CRAIG BOX: Kong, makers of an API gateway built on NGINX, have released Kuma, a service mesh which manages a fleet of Envoy proxies. If this sounds familiar to you, then you're not alone. Their "versus others" page in their doc calls out differences which are actually features that Istio has, and offers no obvious reason why they didn't just join the Istio community. Kong seemed to be taking the investment made in Envoy by the Istio teams and claiming it's easier to use. In light of the major usability improvements and 300 company community in Istio we announced earlier, we wish them all the best with that.

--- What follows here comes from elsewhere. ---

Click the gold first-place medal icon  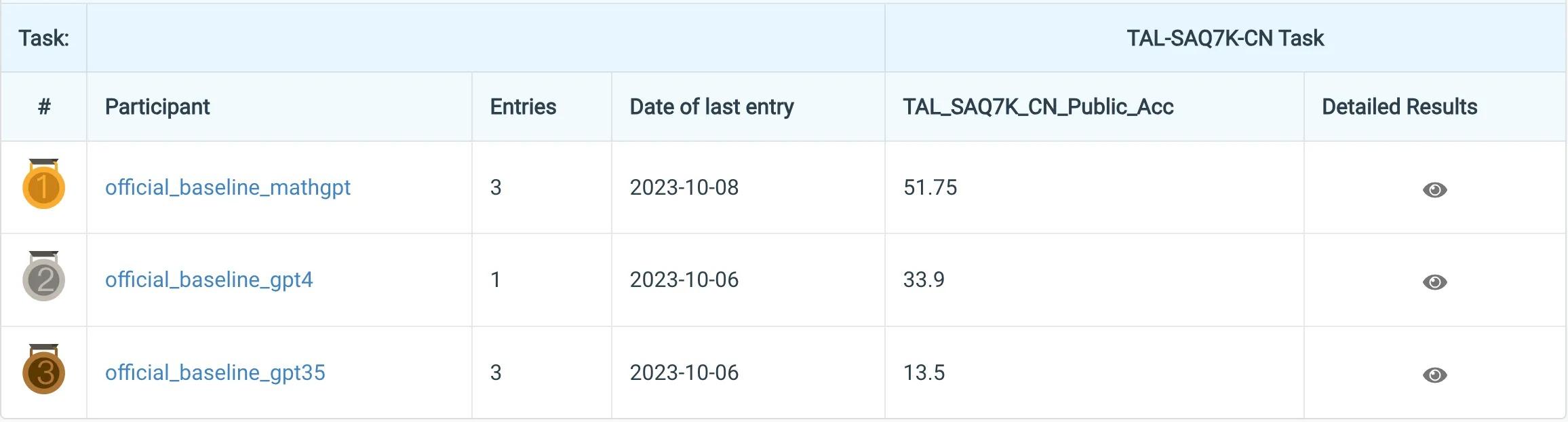click(x=43, y=185)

ADAM GLICK: Google Cloud has announced the alpha of Cloud Dataproc for Kubernetes. This brings a managed Hadoop service into GKE and makes it available for hybrid use with Anthos. It gives users of Dataproc a single way to manage clusters running on either YARN or Kubernetes. Spark is the first open source big data software included in this alpha, but Google Cloud are teasing others, releasing an open source operator for running Apache Flink on Kubernetes.

CRAIG BOX: The cat and mouse game between security researchers and security vendors continues. Mark "Antitree" Manning from NCC Group discusses ways to bypass sys call blocking in Falco, originally by Sysdig, and now a CNCF sandbox project. Falco's rules are attuned to observe and report rather than block, so the post isn't an expose or a bug report, but rather, a good example of how security research is performed and what goes into the assessment of an environment.

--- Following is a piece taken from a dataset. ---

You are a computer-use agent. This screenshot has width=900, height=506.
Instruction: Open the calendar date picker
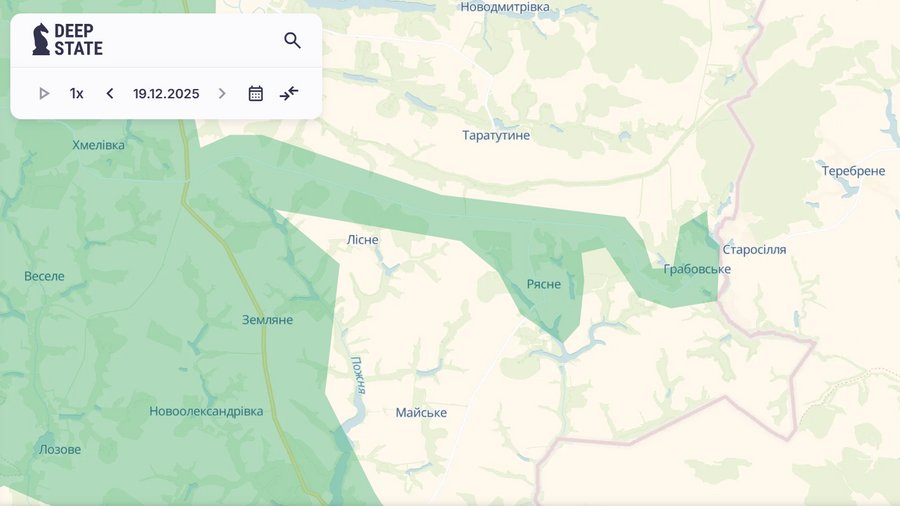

ADAM GLICK: Finally, Rafay Systems landed an $8 million series A round of funding this past week as part of their expansion into SaaS Kubernetes services. The 26-person company originally had $4.1 million in seed funding. And their new SaaS offering is an automation framework that's designed to simplify running Kubernetes. NTT DOCOMO was announced as a customer, as well as one of the investors in their latest funding round.

CRAIG BOX: And that's the news.

[MUSIC PLAYING]

ADAM GLICK: Derek McGowan is a software engineer at Docker and maintainer of containerd. Welcome to the show, Derek.

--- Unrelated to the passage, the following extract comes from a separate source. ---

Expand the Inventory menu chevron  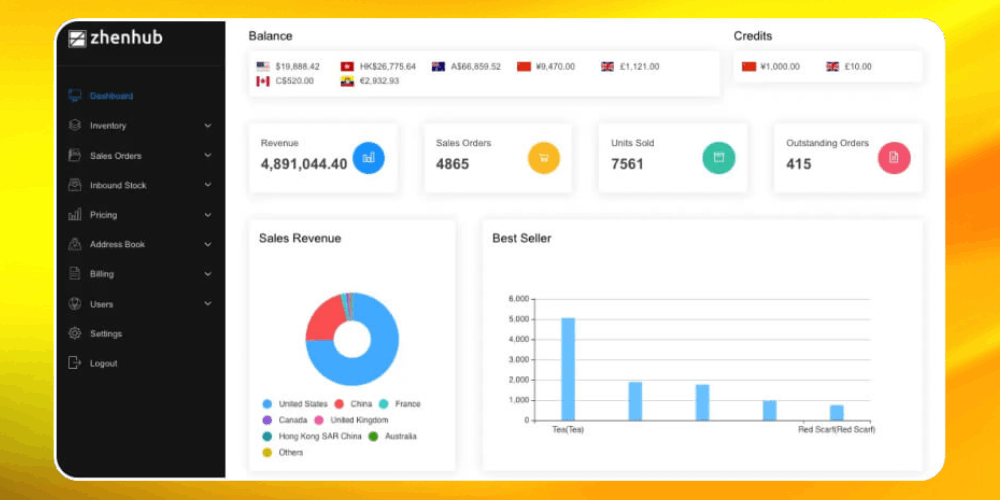(x=208, y=126)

DEREK MCGOWAN: Hello. I'm glad to be here.

ADAM GLICK: To start out with, can you explain what containerd is to those who might not be familiar with it?

DEREK MCGOWAN: Containerd is a container runtime that's designed, really, to be simple, cleanly built, stable, and tightly scoped. The word "container runtime" is used quite a bit to refer to different levels of the stack. So think of containerd as managing all the resources related to containers.

So this could be your actual containers as well as the tasks that are being run inside the container. They could be the artifacts that are pulled down from a registry. They could be the copy-on-write file system objects. Containerd managers all those so that the higher-level callers of containerd don't have to worry about that.

ADAM GLICK: Can you give some examples of what those higher-level callers might be and what the stack is as you think about it?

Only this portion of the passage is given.